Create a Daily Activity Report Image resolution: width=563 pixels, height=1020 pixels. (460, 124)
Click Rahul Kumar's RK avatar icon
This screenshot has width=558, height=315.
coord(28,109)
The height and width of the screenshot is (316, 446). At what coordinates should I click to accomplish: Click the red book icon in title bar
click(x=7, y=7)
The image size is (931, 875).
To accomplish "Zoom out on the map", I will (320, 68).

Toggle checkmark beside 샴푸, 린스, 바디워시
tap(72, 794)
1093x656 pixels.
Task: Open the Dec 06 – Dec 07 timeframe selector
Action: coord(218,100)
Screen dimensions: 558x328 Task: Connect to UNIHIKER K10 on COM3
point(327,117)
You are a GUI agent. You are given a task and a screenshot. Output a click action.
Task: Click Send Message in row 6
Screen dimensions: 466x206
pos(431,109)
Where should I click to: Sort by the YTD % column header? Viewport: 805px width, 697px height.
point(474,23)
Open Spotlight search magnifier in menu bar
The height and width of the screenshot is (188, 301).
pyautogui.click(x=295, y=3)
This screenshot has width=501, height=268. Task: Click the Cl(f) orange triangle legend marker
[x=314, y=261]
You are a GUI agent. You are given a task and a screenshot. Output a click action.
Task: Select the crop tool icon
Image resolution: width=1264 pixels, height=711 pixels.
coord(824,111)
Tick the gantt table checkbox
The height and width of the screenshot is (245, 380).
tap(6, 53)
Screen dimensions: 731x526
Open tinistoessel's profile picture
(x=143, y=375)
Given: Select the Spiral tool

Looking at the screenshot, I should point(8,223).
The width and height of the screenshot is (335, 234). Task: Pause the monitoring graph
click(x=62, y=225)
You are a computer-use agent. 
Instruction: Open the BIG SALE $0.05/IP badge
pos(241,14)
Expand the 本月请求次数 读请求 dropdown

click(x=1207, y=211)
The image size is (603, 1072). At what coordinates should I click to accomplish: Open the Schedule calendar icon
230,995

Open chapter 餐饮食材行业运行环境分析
_ _ _ _ _ _ _
(GIVEN INSTRUCTION)
Identify each line of the records above that contains the word "This", and copy those lines in full. Case counts, so only matches with the same capital and lowercase letters qualify.

(CORRECT ANSWER)
This screenshot has width=558, height=315.
This screenshot has width=501, height=268. Task: Click the Cl(f) orange triangle legend marker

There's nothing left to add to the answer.